Instructions >>
1: In the character-level language model notebook, what does `print(encode("hello"))` output?
2: Carry the character-level language model notebook forward from its final line of code.

Provided text >>
──────────────────────────────

In [1]:
import torch
import torch.nn as nn
import torch.nn.functional as F
import math
import random

In [2]:
text = """
hello world
this is a tiny character-level language model
hello there
""".lower()

In [3]:
chars = sorted(list(set(text)))
vocab_size = len(chars)

# Mapping char -> int
stoi = {ch:i for i,ch in enumerate(chars)}
itos = {i:ch for ch,i in stoi.items()}

def encode(s):
    return [stoi[c] for c in s]

def decode(ids):
    return ''.join([itos[i] for i in ids])


In [4]:
print(chars)
print(encode("hello"))
print(decode(encode("hello")))


['\n', ' ', '-', 'a', 'c', 'd', 'e', 'g', 'h', 'i', 'l', 'm', 'n', 'o', 'r', 's', 't', 'u', 'v', 'w', 'y']
[8, 6, 10, 10, 13]
hello


In [5]:
import torch

block_size = 16   # hur lång kontext modellen får se
data = torch.tensor(encode(text), dtype=torch.long)

def get_batch(batch_size=32):
    ix = torch.randint(len(data) - block_size - 1, (batch_size,))
    x = torch.stack([data[i:i+block_size] for i in ix])
    y = torch.stack([data[i+1:i+block_size+1] for i in ix])
    return x, y


In [8]:
import torch
import torch.nn as nn
import torch.nn.functional as F

class SelfAttention(nn.Module):
    def __init__(self, embed_dim):
        super().__init__()
        self.key = nn.Linear(embed_dim, embed_dim, bias=False)
        self.query = nn.Linear(embed_dim, embed_dim, bias=False)
        self.value = nn.Linear(embed_dim, embed_dim, bias=False)
        self.register_buffer("mask", torch.tril(torch.ones(block_size, block_size)))

    def forward(self, x):
        B, T, C = x.shape
        
        K = self.key(x)     # (B, T, C)
        Q = self.query(x)   # (B, T, C)
        V = self.value(x)   # (B, T, C)

        # Attention weights
        att = Q @ K.transpose(-2, -1) / (C**0.5)   # (B, T, T)
        att = att.masked_fill(self.mask[:T,:T] == 0, float('-inf'))
        att = F.softmax(att, dim=-1)

        out = att @ V  # (B, T, C)

──────────────────────────────

Records >>
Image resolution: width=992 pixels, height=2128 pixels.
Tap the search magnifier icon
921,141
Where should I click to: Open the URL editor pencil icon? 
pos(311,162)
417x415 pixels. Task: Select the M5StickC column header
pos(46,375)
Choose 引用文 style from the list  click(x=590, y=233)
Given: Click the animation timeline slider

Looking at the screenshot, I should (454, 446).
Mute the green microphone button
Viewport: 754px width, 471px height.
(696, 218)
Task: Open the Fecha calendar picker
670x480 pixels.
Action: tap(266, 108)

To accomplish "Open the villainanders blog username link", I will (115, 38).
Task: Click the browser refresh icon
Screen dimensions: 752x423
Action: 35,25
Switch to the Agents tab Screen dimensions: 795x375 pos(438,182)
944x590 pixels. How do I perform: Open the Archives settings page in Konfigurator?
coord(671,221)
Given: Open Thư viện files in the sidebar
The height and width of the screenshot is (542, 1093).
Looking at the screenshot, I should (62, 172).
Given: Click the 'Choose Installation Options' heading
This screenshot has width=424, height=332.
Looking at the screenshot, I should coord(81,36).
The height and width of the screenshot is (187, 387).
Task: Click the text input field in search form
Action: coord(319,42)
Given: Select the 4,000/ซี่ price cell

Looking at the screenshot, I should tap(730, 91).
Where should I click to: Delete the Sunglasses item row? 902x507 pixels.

──────────────────────────────

Task answers >>
1: [8, 6, 10, 10, 13]

2:
        return out

class TinyTransformer(nn.Module):
    def __init__(self, vocab_size, embed_dim=64):
        super().__init__()
        self.embed = nn.Embedding(vocab_size, embed_dim)
        self.pos_embed = nn.Embedding(block_size, embed_dim)

        self.attn = SelfAttention(embed_dim)
        self.ln1 = nn.LayerNorm(embed_dim)
        
        self.ff = nn.Sequential(
            nn.Linear(embed_dim, embed_dim*4),
            nn.ReLU(),
            nn.Linear(embed_dim*4, embed_dim)
        )
        
        self.ln2 = nn.LayerNorm(embed_dim)
        self.head = nn.Linear(embed_dim, vocab_size)

    def forward(self, idx, targets=None):
        B, T = idx.shape
        token_emb = self.embed(idx)
        pos_emb = self.pos_embed(torch.arange(T))
        x = token_emb + pos_emb

        # Block
        x = x + self.attn(self.ln1(x))
        x = x + self.ff(self.ln2(x))

        logits = self.head(x)

        if targets is None:
            return logits
        
        # compute cross entropy loss
        B, T, C = logits.shape
        logits = logits.view(B*T, C)
        targets = targets.view(B*T)
        loss = F.cross_entropy(logits, targets)

        return logits, loss

model = TinyTransformer(vocab_size)


In [9]:
optimizer = torch.optim.AdamW(model.parameters(), lr=1e-3)

for step in range(2000):
    xb, yb = get_batch()
    logits, loss = model(xb, yb)
    loss.backward()
    optimizer.step()
    optimizer.zero_grad()

    if step % 200 == 0:
        print(f"step {step}, loss {loss.item():.4f}")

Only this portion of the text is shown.